How can you start to identify these assumptions in practice? Usually, they can be recognized by their “if/then” nature:
If you drop a glass onto the floor, then the glass will break (because of gravity)
If you punch a stranger in the face, then they will sock you back (because they are mad)
If the Fed raises interest rates, then equities will pullback (because the discount rate used to evaluate equities will go up)
Proactively trying to recognize your assumptions is important because we often aren’t fully aware of the beliefs we hold, and yet faulty beliefs can quickly lead us astray. In the early twentieth century, the scientific community in the U.S. generally believed in an “ideal ecosystem” with few apex predators. They assumed that an ecosystem would be healthier with more desirable animals habituating it, such as deer, elk and caribou, and fewer undesirable predators. So a lot of wolves, coyotes and bears were killed. The net result was that prey often began to feed on vegetation unchecked, throwing their ecosystems off kilter.
Similarly, the investing community makes mistakes all the time related to causal relationships. Investors often assume that a causal relationship exists when it is in fact spurious, or they believe that a relationship that seems to hold true today will continue to do so in the future. For example, the following are theories that investors have historically held up as truths but which have recently been falsified:
- Bond and equity prices always move in opposite directions. The introduction of quantitative easing has shown that the correlation between bonds and equities does not have to be negative and can indeed be positive.
- Higher interest rates will attract more capital into a currency. In the last year, Brazil and Russia’s central banks have both raised interest rates and still watched as their currencies have fallen.
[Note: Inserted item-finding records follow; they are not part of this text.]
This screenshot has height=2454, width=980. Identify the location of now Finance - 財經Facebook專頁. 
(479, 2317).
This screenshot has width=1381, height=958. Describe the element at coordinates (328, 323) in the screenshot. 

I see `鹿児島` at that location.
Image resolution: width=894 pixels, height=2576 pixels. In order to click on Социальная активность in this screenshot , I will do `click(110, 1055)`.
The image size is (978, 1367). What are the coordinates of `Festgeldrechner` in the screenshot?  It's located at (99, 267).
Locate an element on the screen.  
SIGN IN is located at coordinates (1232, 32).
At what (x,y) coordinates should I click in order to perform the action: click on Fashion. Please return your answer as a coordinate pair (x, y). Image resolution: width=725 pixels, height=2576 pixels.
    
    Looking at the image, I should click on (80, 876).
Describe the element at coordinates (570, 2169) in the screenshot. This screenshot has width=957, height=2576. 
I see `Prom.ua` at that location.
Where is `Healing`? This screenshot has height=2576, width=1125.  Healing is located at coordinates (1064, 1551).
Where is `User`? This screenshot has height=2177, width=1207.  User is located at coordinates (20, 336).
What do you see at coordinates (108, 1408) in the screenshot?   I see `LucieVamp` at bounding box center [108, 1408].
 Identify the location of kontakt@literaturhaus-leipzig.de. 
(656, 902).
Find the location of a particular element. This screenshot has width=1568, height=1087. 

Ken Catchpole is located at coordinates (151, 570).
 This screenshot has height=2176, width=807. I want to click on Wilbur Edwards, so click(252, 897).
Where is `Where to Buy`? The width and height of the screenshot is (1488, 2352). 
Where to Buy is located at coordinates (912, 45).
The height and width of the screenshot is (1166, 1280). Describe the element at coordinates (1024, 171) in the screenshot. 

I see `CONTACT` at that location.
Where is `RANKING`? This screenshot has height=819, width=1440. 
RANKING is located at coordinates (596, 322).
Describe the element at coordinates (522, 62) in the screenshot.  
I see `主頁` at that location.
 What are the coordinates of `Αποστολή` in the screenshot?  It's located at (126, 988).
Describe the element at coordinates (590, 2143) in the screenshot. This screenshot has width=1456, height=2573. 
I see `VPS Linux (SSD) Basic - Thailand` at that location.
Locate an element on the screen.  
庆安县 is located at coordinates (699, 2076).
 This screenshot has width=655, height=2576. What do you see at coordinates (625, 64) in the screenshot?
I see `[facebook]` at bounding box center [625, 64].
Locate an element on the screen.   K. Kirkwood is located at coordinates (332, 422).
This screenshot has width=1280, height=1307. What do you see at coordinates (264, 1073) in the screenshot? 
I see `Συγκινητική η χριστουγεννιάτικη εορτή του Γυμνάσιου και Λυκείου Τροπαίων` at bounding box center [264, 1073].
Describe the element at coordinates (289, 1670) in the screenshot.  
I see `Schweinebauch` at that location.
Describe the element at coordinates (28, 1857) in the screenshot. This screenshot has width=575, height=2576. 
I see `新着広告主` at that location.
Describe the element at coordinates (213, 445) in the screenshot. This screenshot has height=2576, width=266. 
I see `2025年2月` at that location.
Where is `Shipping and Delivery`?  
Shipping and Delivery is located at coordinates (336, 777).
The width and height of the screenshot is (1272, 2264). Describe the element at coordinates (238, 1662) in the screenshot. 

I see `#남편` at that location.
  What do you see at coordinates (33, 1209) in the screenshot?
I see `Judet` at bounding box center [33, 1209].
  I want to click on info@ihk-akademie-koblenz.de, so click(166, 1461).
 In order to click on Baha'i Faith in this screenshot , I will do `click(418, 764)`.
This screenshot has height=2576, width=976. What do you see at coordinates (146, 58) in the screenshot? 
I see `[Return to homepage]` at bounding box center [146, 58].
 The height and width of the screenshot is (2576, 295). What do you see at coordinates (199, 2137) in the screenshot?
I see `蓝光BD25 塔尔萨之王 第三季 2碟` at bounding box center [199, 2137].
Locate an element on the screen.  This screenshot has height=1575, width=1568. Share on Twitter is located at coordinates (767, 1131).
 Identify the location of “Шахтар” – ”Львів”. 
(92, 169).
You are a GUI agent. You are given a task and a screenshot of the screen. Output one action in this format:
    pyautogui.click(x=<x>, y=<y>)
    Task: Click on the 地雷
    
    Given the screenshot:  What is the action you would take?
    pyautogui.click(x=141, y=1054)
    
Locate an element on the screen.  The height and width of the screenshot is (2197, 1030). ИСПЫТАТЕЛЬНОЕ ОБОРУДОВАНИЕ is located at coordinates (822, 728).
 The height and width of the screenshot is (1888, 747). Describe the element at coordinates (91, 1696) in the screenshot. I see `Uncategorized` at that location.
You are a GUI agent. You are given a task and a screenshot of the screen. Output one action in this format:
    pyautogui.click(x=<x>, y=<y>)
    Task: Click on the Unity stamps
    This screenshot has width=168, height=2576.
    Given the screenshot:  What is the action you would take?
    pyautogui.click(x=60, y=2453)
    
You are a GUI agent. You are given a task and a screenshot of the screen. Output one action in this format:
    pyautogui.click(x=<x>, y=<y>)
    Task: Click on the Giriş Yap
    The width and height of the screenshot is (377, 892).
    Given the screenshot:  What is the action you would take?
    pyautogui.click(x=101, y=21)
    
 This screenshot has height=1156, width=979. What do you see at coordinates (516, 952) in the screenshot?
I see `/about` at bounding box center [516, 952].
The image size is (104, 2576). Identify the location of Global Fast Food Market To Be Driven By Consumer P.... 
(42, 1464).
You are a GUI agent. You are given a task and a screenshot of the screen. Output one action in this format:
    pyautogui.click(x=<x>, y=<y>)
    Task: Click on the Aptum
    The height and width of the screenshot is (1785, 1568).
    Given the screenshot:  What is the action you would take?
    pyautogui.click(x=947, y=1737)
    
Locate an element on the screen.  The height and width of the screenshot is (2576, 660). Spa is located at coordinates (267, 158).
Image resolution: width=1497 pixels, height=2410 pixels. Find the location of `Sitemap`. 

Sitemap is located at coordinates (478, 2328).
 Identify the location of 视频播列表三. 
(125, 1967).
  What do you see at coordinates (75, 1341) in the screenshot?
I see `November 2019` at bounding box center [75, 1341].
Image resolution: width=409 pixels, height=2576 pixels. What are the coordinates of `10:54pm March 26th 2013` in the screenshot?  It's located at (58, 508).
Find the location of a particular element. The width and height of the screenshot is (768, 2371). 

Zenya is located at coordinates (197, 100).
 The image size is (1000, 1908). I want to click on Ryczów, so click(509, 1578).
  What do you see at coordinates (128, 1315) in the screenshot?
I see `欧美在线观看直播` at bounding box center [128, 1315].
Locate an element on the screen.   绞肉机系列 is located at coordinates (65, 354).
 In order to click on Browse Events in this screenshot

- GDP growth will translate into superior investment growth. For the first half of this year, China’s growth figures were absolutely abysmal – and yet stock returns were soaring (until they suddenly reversed). GDP growth does not always translate to investment returns in the short-term.
The Stock Market as Ecosystem
The ecosystem is an apt case study for the stock market for two reasons. First, both ecosystems and stock markets are what scientists refer to as complex, adaptive systems. They consist of a vast array of micro players that interact in interwoven, complex and evolving ways. This complexity means that outcomes can be very difficult to predict.
Second, biological ecosystems and stock markets are both arenas in which human presumption has the tendency to run wild. In both systems, people have historically overestimated their ability to predict and control outcomes. This was true in the case of the people who believed it was a good idea to kill off all the wolves in Yellowstone, just as it is true when an investor believes he knows exactly how markets will react if the Federal Reserve raises rates.
Yellowstone reminds us of the importance of intellectual humility in the face of complex, adaptive systems. We are usually much less aware of their intricacies than we think.